Но собака оказалась здоровой, и мы с ней подружились.
Лэа показывала мне «Смелый», как свою собственность. Внутренние помещения были затоплены мутно-зеленой водой, но мы побывали на мостике и вскарабкались на корму, поднявшуюся над тиной.
Я чувствовал, что опаздываю к обеду, а отец терпеть этого не мог. Он с таким видом смотрел на часы, что ты готов был провалиться сквозь землю. И действительно, когда я прибежал на Каштановую улицу, отец величественно, заложив руки за спину, совершал послеобеденный моцион в полосатой пижаме.
— Опаздываешь? — спросил он, многозначительно взглянув на часы.
Я попытался было ему рассказать, что познакомился с морем, с городом, с парком и с кораблем, незаслуженно забытым. В ответ я услышал:
— Значит, не нашли нужным вспомнить. Иди обедай.

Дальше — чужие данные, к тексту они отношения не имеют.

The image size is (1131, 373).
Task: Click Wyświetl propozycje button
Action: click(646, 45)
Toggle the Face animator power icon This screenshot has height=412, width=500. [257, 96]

Отец всегда был убежден, что если человек посажен в тюрьму, то за дело, если уволен с работы — тоже сам виноват. Если кто и совершил подвиг, но это не отмечено свыше, значит, подвиг был не заслуживающим внимания.
Я, не смея противоречить отцу, ел оставшуюся от обеда копченую рыбу, суп из камбалы и клубничный кисель.

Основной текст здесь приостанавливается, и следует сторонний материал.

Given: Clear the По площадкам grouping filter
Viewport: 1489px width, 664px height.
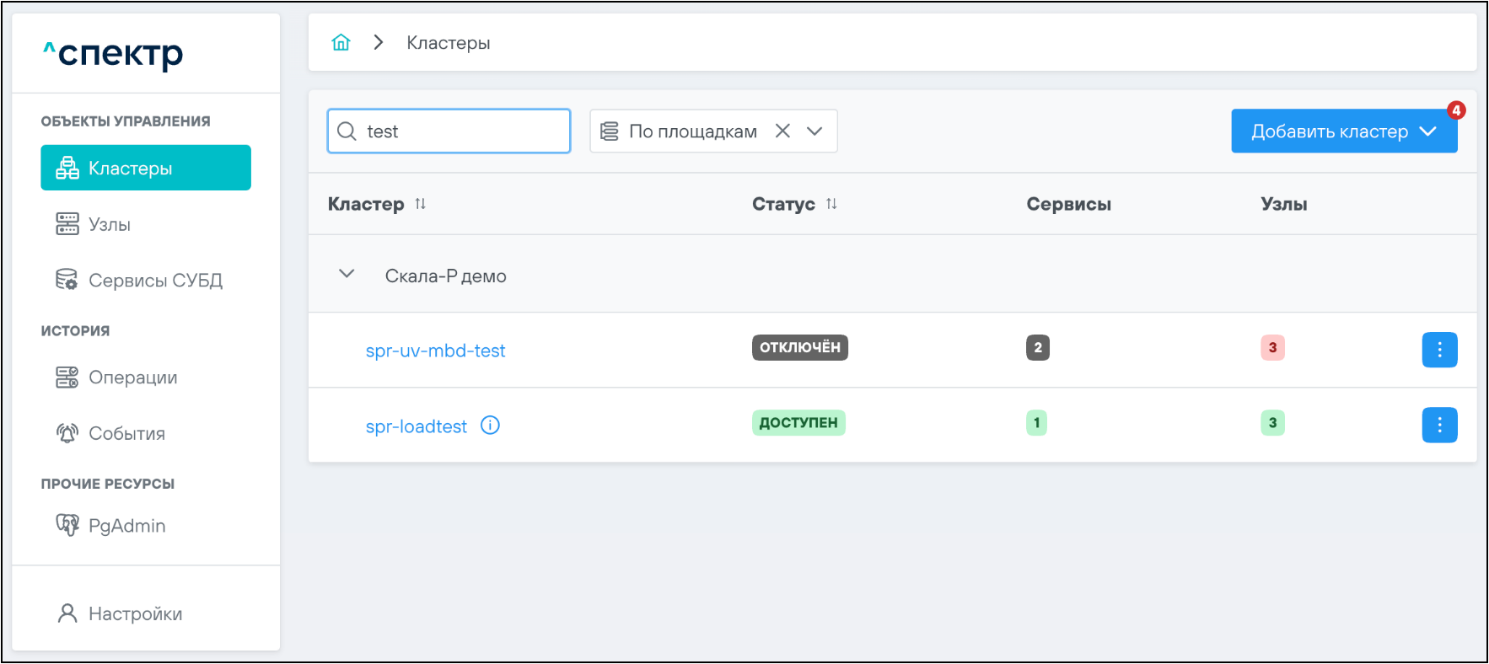Looking at the screenshot, I should point(783,131).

Я подружился с морем и с Лэа. Мы боролись с волнами, крупно набегавшими на берег, кувыркались на песке, навещали наш таинственный и чудесный корабль, с каждым днем опускавшийся в густую тину все глубже.
Я читал книги из шкафов капитана Черкасова, упивался кругосветными плаваниями, приключениями моряков и самое интересное пересказывал Лэа. Ее интересовало все, что интересовало меня.
Однажды она предложила мне зайти к ним. Ее мать, еще молодая эстонка, угостила меня земляникой. Лэа шила в небольшом белом домике с маленькой стеклянной террасой. Я часто забегал к ней, а Лэа бывала у нас — она очень понравилась маме. Это была моя первая дружба с девочкой. До сих пор я держался от девчонок подальше.